A bill introduced in South Carolina’s Legislature, H. 4605, actually goes even farther than most and restricts teaching that “race and sex are social constructs.”

The operative theory underlying the tsunami of antiwoke legislation is that race (and sex/gender) are natural, given things that everyone should accept and no one should pay any attention to. This reflects a widespread public denial that scholars have gained any meaningful insights into the workings of racism or race itself. Such rejection is the inevitable consequence of seeing race as a natural and uncomplicated aspect of human experience and racism as a belief that can be as easily embraced as it is eschewed.

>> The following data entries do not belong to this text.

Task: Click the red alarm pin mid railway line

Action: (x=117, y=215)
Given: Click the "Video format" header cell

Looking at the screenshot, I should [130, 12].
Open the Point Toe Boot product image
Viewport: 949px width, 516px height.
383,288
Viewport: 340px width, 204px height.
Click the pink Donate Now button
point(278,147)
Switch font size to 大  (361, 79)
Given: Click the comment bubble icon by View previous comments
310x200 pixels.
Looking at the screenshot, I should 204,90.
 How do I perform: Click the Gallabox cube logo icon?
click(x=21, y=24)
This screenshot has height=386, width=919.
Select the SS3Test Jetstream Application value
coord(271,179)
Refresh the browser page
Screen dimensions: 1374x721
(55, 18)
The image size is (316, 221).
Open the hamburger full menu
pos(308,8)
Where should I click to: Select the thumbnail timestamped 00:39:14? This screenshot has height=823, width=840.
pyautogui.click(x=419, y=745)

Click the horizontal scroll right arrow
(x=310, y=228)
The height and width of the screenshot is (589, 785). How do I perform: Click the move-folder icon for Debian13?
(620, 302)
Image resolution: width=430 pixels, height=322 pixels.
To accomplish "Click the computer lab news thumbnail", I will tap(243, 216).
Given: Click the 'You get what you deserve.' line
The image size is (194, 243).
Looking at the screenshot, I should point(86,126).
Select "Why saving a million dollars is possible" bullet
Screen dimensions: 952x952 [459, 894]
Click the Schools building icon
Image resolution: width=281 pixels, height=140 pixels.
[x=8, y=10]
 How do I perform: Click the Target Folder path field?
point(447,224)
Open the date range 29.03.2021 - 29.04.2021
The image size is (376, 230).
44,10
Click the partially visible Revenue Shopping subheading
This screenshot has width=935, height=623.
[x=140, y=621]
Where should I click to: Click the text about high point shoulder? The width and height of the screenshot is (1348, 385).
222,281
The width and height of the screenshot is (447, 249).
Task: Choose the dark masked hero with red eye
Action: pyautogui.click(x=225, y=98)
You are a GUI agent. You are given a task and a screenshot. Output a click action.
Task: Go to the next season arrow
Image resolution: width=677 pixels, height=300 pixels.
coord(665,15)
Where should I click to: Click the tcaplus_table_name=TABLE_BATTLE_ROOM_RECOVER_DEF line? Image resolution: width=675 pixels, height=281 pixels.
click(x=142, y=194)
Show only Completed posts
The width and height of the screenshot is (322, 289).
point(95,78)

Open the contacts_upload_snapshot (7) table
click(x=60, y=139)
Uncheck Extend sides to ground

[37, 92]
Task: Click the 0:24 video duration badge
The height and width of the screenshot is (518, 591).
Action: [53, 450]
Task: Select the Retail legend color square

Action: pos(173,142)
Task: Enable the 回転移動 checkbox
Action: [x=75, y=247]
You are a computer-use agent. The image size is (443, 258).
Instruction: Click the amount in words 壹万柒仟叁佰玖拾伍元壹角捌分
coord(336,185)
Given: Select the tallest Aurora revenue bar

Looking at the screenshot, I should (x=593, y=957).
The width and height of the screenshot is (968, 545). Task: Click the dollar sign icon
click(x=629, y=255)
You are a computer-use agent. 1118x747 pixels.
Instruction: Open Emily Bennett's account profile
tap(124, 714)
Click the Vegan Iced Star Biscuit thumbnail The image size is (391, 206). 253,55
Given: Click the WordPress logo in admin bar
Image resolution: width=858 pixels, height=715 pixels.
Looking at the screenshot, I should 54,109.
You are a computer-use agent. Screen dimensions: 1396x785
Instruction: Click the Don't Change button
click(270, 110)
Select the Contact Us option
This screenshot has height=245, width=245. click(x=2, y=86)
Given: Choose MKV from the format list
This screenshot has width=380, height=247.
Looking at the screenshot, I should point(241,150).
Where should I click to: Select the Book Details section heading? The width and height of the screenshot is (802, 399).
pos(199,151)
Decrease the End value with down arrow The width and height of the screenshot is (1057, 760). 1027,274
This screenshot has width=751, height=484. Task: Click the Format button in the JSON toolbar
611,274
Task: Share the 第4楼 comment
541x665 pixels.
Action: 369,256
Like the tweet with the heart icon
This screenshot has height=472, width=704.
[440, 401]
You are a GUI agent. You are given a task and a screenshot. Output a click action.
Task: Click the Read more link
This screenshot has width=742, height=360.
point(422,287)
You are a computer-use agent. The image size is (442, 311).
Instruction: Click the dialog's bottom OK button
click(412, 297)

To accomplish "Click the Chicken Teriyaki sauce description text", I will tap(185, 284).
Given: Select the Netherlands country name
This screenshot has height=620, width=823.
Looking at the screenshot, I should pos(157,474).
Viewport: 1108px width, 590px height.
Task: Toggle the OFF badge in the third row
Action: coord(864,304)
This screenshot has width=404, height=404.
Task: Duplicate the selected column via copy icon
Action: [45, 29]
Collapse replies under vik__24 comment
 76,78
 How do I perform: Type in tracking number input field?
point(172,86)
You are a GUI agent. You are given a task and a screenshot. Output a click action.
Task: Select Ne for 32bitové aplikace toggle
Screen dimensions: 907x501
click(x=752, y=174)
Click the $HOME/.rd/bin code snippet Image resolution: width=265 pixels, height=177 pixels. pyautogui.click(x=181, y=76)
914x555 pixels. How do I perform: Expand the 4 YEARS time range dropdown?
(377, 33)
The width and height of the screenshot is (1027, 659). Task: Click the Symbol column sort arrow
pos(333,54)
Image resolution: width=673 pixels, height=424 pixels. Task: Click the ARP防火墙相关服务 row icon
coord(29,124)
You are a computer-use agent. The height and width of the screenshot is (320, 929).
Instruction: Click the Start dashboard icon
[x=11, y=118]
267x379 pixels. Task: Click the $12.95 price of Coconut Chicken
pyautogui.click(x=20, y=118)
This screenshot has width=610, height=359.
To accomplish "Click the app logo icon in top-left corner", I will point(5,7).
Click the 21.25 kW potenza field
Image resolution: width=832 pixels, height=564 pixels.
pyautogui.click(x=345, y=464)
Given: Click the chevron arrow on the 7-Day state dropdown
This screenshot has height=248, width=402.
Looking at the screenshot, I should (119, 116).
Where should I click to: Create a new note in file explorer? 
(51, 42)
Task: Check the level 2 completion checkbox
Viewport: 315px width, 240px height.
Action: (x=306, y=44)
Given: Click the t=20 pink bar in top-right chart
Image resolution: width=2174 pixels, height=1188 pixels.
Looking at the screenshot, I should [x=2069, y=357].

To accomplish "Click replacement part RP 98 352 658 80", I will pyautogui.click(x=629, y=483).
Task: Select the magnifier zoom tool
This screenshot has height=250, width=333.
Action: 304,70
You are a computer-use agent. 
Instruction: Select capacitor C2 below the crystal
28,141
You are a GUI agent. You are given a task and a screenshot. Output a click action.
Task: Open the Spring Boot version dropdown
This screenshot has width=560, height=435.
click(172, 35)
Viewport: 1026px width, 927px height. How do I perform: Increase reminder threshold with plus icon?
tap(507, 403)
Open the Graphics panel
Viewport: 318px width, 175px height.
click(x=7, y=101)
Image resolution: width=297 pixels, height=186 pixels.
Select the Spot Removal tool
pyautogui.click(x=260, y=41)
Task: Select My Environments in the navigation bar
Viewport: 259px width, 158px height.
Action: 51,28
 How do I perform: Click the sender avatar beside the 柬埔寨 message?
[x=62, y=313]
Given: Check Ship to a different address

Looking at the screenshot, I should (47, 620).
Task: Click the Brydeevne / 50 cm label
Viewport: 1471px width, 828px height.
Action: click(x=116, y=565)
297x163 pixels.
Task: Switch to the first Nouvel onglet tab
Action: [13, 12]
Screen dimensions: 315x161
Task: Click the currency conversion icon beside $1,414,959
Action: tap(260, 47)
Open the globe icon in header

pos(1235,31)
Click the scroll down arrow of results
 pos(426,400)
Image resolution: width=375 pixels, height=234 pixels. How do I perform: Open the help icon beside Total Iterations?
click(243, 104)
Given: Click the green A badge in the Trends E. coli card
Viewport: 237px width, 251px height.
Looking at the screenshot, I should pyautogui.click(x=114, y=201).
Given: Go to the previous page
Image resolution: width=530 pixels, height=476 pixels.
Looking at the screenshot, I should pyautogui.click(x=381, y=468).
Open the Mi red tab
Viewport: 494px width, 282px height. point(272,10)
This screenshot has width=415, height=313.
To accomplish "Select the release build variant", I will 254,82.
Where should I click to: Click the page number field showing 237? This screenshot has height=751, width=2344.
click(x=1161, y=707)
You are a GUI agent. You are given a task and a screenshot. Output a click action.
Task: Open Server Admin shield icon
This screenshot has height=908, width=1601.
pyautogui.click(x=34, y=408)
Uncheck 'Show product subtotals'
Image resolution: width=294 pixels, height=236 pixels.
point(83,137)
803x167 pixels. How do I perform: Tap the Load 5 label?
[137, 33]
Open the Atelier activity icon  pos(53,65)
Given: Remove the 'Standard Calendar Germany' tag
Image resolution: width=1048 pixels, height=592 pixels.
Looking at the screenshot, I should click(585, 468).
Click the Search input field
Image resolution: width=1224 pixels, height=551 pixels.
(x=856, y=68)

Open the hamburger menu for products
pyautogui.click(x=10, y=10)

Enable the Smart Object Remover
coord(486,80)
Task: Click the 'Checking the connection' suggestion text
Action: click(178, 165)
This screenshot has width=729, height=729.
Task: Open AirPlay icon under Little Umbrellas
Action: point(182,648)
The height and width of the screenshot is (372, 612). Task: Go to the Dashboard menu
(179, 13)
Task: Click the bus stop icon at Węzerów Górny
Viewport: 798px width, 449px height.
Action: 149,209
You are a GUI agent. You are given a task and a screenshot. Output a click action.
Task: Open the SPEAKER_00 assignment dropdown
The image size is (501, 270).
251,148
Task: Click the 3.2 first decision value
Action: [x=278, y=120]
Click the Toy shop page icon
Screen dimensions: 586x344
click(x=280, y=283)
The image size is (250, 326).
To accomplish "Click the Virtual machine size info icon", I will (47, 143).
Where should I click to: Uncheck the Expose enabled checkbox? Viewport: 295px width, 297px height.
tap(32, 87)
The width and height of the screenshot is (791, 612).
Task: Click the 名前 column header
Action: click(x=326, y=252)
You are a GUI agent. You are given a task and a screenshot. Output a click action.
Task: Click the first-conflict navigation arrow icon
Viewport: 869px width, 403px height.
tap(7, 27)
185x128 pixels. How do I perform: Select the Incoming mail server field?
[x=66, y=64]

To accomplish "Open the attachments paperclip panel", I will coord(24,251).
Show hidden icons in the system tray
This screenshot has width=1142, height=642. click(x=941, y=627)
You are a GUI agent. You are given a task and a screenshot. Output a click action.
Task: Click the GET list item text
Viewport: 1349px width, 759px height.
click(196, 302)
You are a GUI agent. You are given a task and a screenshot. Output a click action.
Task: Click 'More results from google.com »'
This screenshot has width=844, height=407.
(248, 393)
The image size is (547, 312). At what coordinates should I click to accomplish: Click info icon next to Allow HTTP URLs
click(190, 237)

As the antiwoke movement adapts to a legal environment in which it must be careful about running afoul of First Amendment protections in picking the winners and losers in academic debates, it may, as Florida lawmakers initially attempted and as Rufo has proposed, resort to simply kicking all interdisciplines associated with race, sex and gender off their campuses. If and when this happens, those we rely upon to defend our academic freedoms will stand unequipped to engage in this fight because their long-standing conceptions of “expertise” are antiquated and rendered irrelevant in the face of a public that views these topics as unworthy of systematic investigation.

Timothy Messer-Kruse is a professor of ethnic studies at Bowling Green State University.